Cash v Cashless: Do We Need Coins and Notes Anymore?

Still using cash in 2018? It’s official, cash is no longer king

Cash v Cashless. Two debit cards with Visa and Mastercard logos.
Last updated:

It’s official. Cash is king no longer.

We spent more often with debit cards than coins and paper in 2017, according to figures from the UK financial industry. British consumers and businesses carried out 13.2 billion transactions with cards and 13.1 billion with cash.

Contactless payments, where you only have to waft your plastic near a card machine to commit to a spend, doubled last year too. About ten years after it was launched, two-thirds of Brits now use contactless.

British consumers and businesses carried out 13.2 billion transactions with cards and 13.1 billion with cash.

Over in Sweden, there’s talk of going cashless altogether by 2025. Retailers are allowed by law to refuse it.

You may, like me, have been in a shop where you’ve been looked upon as quaint or a bit odd because you’ve produced a tenner from your pocket or purse instead of a card or a mobile phone.

So all of this leads to the question: do we even need cash any more?

What Are The Potential Problems of Cashless Sending?

The cashless economy has been good for many retailers. The average cashless transaction is quicker and that can mean higher turnover at the tills.

The banking industry certainly approves of the rise of cashless payments because it reduces their costs.

To see how popular contactless has been with consumers, you only have to notice the signs stuck to card terminals informing shoppers that ‘This Machine Is Not Contactless’. The banking industry certainly approves of the rise of cashless payments because it reduces their costs.

One study has found that 2,900 UK bank branches have closed since 2015, as the big name mergers and the rise of mobile and online banking continue to take effect.

The closures are partly a reflection of our national spending habits too, which show that we Britons now spend nearly a fifth of our money online. A twenty-pound note from the cash machine isn’t much good when we’re hurriedly clicking to order that last minute anniversary present for next-day delivery.

One study has found that 2,900 UK bank branches have closed since 2015…

There is, of course, a ‘but’ here. Branches shutting may not be too much of a problem for people in cities and towns well served by alternatives, but it’s often a different story for people in rural areas.

Many consumers have found their closest cash machine is further away as banks close and ATMs are taken out of service. It’s worth remembering that not everyone prefers to plastic over paper and coins, but many feel like they are having that option taken away.

Trusting Technology

The rise of cashless means we are putting more faith in technology too, but that comes with risks.

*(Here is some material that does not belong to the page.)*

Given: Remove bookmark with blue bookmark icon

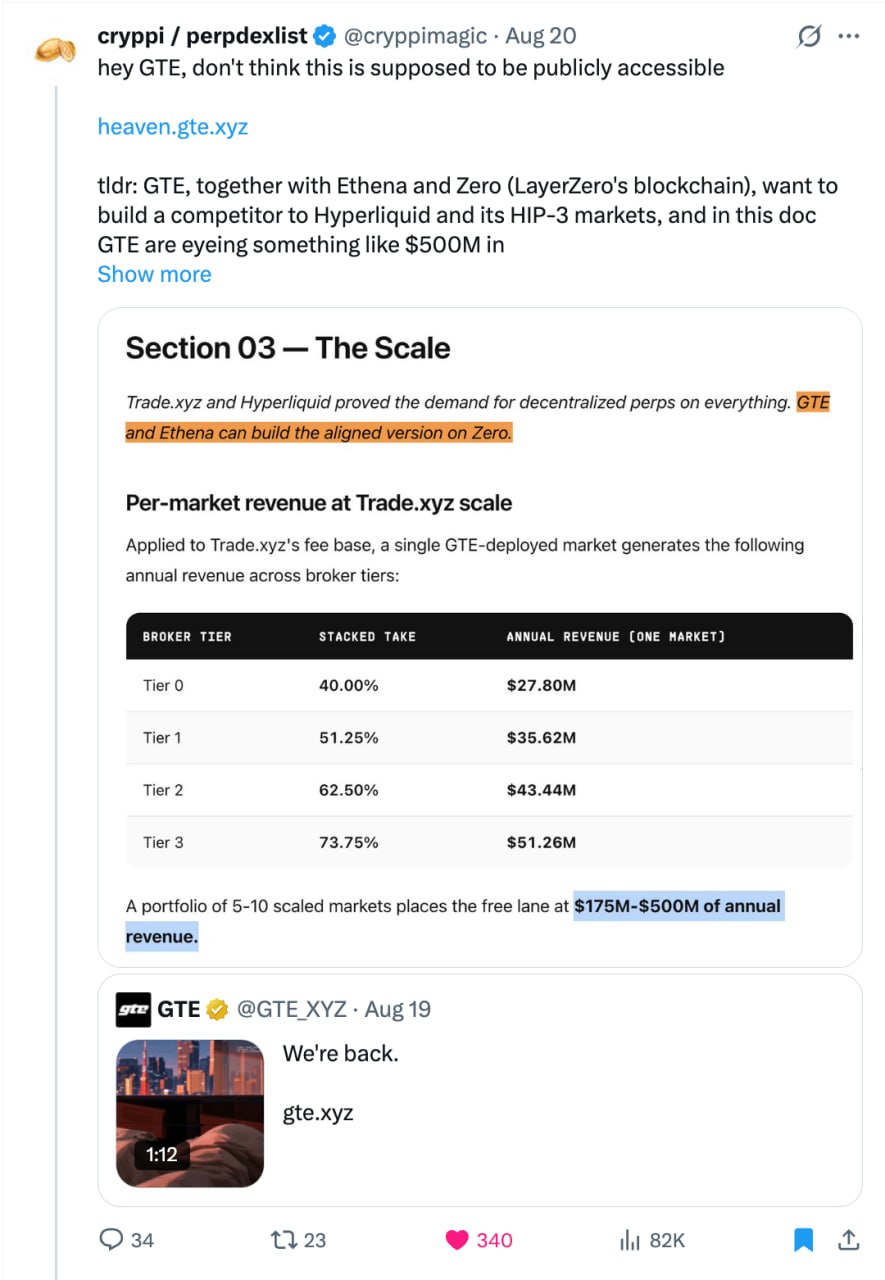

In the summer of 2018, the failure of Visa Europe’s systems left retailers unable to carry out card transactions for a whole afternoon. Visa serves 95 percent of debit cards in the UK.

And there’s been another obvious downside too: a huge rise in card fraud. Global card fraud reached $22 billion in 2016, according to the payment news site Nilson.

What Do Companies Know About Our Spending Habits?

Critics of the cashless economy point to another concern: the information that companies gather about our spending.

Google says it is able to track 70 percent of debit and credit card spending in the US. As well as being able to follow website spending, it reportedly uses location tracking to work out when people have searched for an item online, then gone to a real shop to buy it.

Other online innovations could have implications for our privacy. Amazon Pay allows people to use their card details stored on Amazon, to spend on other websites. Amazon insists it uses data responsibly, but online services like these are providing the companies involved with a wealth of information about our spending.

It also means we’re moving further away from the traditional system banking and its regulations. Consumers are putting more faith in the companies to look after their data, and governments to keep on top of it.

A Battle for Economic Control

Back in Sweden, the relentless rush to cashless is not without concern. The central bank there is looking at what the flight from cash spending could mean.

…if people aren’t using that money, the central bank has even less control over the economy…

Remember it is a central bank’s job to issue the coins and money in our pockets and regulate the money supply.  So if people aren’t using that money, the central bank has even less control over the economy and the private sector continues to take over.

Sweden’s answer could lie in its development of a new digital currency, the e-krona. If it works, it could help the central bank to better keep tabs on the big picture. If not, there’s more pressure on the government to make sure it has the right laws and regulations to keep the private companies in check.

Cashless Pros and Cons

The rise of cashless spending has been a boost in many ways: not least for consumers who appreciate its speed and convenience.

But as with many other aspects of the information age, there’s a trade-off.

The rise of digital spending has big implications for us all about how much of our lives we are comfortable with other people knowing.